RECORDS FOR THE EXERCISE:
* * *
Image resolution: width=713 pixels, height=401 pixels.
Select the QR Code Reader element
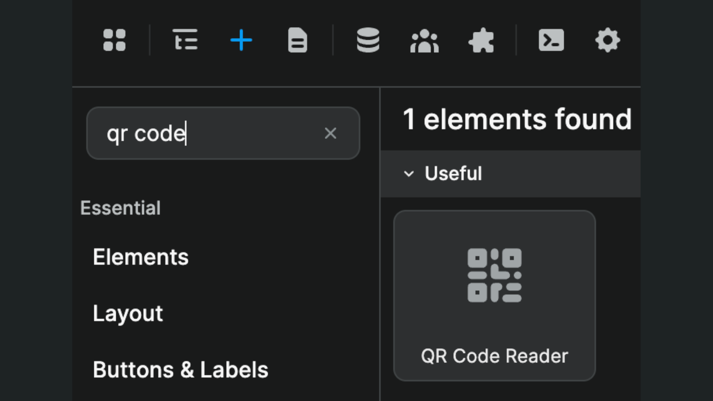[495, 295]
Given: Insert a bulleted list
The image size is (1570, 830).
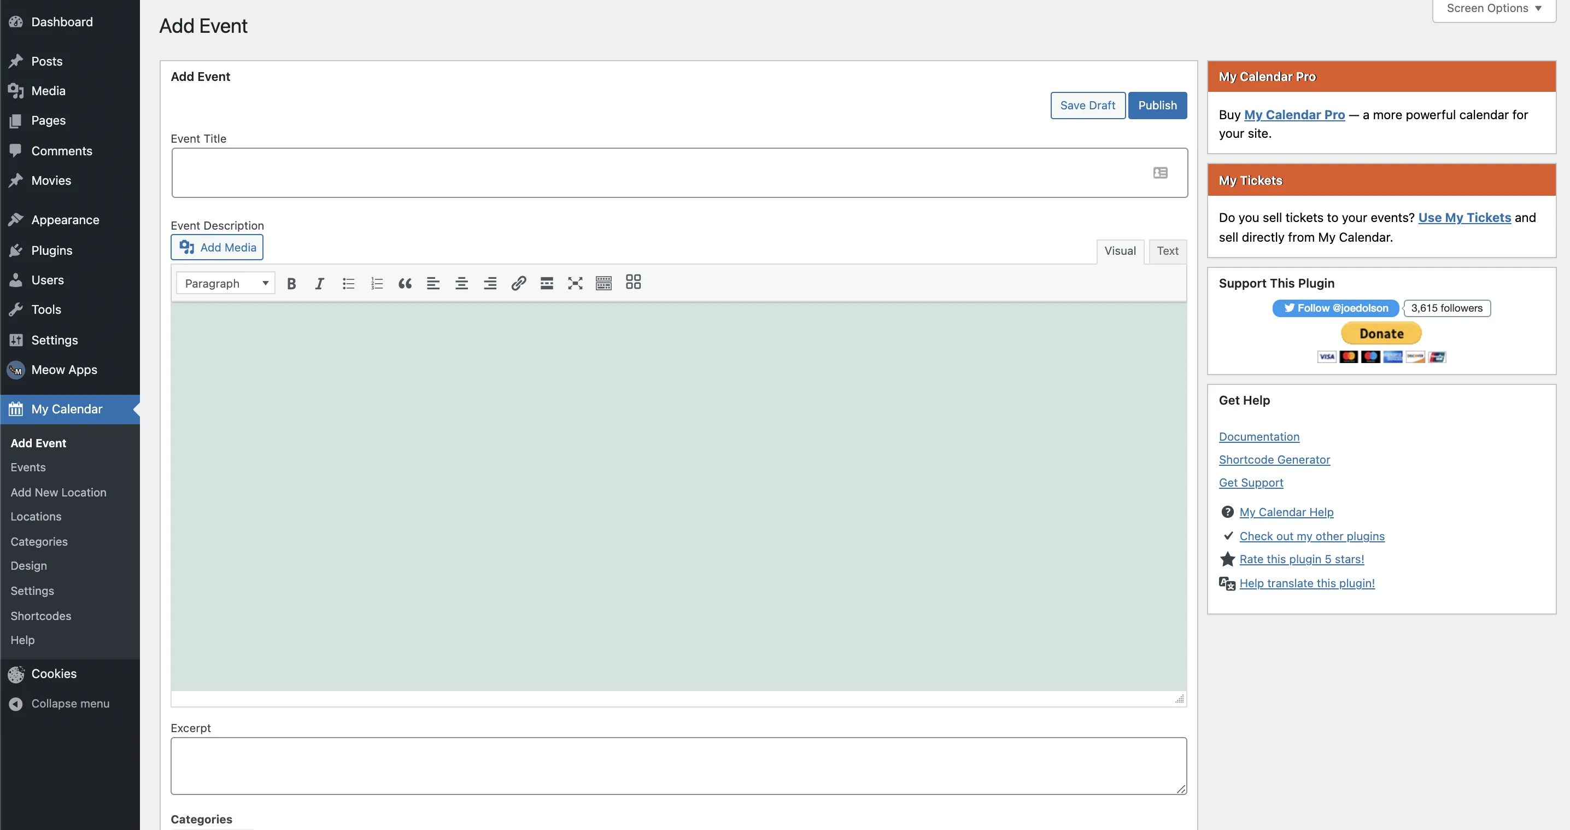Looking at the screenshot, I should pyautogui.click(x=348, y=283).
* * *
Rewrite every line of the records above as a numbered list, leaving out blank lines and the pictures.

1. Image resolution: width=713 pixels, height=401 pixels.
2. Select the QR Code Reader element
3. [495, 295]
4. Given: Insert a bulleted list
5. The image size is (1570, 830).
6. Looking at the screenshot, I should pyautogui.click(x=348, y=283).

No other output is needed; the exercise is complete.